Laura Argenbright, with the assistance of her husband, Jim, manages the handcrafted work of regional artists at the AW Gallery Shoppe at Art Works in Johnstown!
Laura Argenbright said the shop, located at 413 Third Ave. in the city’s Cambria City section, opened Aug. 31 and was very well received by shoppers and artists alike.
“The Art Works gallery and shop were meant to feed off each other,” Argenbright said.
“The idea is to increase exposure for both. The shop is another reason to come to the gallery.”
The shop features original designs and handcrafted items from about 25 professional artists.
Argenbright, who has the responsibility of choosing artists for the shop, estimates she could have no more than
30 artists’ works in the shop at one time.
High-quality merchandise includes jewelry, handblown art glass, pottery, inlaid solid-wood cutting boards, yard art, fine art prints and paintings and hard-to-find quilling.
“You can find some unique items that you’ll never see again,” Argenbright said. “If you see something you like, get it. It might not be here when you come back, or it won’t be the same color. These items are not mass produced. The shop is constantly evolving.”
So far, Argenbright has gotten artists from the region and Harrisburg, Maryland and West Virginia.
“It hasn’t been difficult to get artists,” she said. “The response has been phenomenal. We’d like to focus on more local artists.
“You can request to be in the shop. We have guidelines on the types of items we accept and a committee who has the final say.”
When the shop opened Labor Day weekend, it was met with resounding approval and appreciation.
“They showed an interest right off the bat,” Argenbright said. “That proves to me this kind of store was needed here.”
Satisfied customers have compared the gallery shop to The Emporium on Somerset Pike.
“They said nothing ever took its place until we came along,” Argenbright said. “That was the kind of store we looked up to and wanted to be. It was really a compliment.”
Argenbright was chosen for the position of shop manager earlier this year through an Art Works board member who knew of her interest in art.
Argenbright works Saturdays, while her husband helps out Thursdays and Fridays.
The shop’s regular hours are noon to 6 p.m. Thursdays, Fridays and Saturdays.
Holiday hours, beginning at some point in November, will be noon to 7 p.m.
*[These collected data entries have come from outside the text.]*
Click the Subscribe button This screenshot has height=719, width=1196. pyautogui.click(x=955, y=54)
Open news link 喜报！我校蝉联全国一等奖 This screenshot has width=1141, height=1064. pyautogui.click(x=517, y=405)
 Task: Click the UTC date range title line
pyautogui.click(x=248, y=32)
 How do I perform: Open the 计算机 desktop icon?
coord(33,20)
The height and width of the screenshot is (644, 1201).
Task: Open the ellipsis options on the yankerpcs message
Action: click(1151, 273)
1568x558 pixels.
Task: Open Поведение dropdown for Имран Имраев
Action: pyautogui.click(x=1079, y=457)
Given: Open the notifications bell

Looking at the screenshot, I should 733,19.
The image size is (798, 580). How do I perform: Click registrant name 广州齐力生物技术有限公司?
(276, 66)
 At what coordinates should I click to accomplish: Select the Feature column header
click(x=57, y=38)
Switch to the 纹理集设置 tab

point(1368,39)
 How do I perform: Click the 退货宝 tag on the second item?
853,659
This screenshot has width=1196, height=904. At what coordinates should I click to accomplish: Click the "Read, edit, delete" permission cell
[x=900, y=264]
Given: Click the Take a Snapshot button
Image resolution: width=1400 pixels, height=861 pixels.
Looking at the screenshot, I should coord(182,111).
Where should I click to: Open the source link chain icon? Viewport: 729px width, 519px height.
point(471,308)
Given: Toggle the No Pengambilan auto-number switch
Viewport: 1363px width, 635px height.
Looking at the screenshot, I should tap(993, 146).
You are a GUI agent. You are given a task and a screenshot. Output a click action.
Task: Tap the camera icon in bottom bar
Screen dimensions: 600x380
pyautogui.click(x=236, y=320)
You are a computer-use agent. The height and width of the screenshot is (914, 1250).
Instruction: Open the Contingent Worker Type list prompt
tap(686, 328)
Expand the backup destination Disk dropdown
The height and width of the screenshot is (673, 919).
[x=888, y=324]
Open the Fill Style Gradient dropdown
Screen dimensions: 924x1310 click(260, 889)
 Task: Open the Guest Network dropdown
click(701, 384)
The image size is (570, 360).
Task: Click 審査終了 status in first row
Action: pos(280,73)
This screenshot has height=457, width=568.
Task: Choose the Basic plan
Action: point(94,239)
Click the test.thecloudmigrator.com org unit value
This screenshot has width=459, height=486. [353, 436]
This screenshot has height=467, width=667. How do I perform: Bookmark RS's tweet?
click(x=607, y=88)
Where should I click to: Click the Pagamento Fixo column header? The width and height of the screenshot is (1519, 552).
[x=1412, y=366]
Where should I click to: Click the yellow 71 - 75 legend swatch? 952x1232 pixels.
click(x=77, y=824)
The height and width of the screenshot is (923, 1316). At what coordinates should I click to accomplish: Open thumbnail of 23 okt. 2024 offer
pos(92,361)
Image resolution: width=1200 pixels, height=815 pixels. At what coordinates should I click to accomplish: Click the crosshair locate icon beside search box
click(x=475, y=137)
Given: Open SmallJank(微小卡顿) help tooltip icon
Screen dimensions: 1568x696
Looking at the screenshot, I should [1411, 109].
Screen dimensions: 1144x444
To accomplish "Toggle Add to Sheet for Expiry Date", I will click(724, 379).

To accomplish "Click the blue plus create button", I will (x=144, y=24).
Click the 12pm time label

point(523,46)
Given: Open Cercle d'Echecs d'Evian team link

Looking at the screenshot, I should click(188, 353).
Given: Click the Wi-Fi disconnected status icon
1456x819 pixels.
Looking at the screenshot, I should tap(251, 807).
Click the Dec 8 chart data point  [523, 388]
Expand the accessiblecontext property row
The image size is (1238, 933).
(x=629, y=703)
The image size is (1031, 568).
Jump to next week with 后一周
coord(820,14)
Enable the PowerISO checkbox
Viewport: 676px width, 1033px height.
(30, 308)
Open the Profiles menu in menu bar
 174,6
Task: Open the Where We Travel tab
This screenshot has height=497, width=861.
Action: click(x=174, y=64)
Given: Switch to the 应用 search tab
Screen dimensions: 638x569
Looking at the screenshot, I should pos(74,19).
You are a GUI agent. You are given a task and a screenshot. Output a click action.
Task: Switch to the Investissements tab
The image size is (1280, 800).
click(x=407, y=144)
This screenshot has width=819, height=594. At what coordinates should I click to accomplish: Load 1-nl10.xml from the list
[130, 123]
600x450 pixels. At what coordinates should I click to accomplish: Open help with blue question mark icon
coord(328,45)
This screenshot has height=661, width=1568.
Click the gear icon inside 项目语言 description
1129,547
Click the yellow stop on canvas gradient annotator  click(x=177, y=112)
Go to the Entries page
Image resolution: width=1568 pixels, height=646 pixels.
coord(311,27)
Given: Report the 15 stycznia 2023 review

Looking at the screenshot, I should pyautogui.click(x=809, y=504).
Tuesdays through Sundays.
The shop also is open for special occasions such as artists’ receptions and fundraisers.
Argenbright also is in charge of the Second Sunday Antique Boutique held next door at Bottle Works Ethnic Arts Center.
She has a passion for vintage jewelry and enjoys teaching people to appreciate costume jewelry.
“It might not be fine jewelry, but it still has value,” Argenbright said. “You can make magnets or create new jewelry instead of tossing it aside. We started out with jewelry at the boutique and have one every month. There isn’t always a program, but items are always for sale. It’s a good fit for Bottle Works.”
Argenbright began her interest in antiques by collecting and reselling vintage art and jewelry.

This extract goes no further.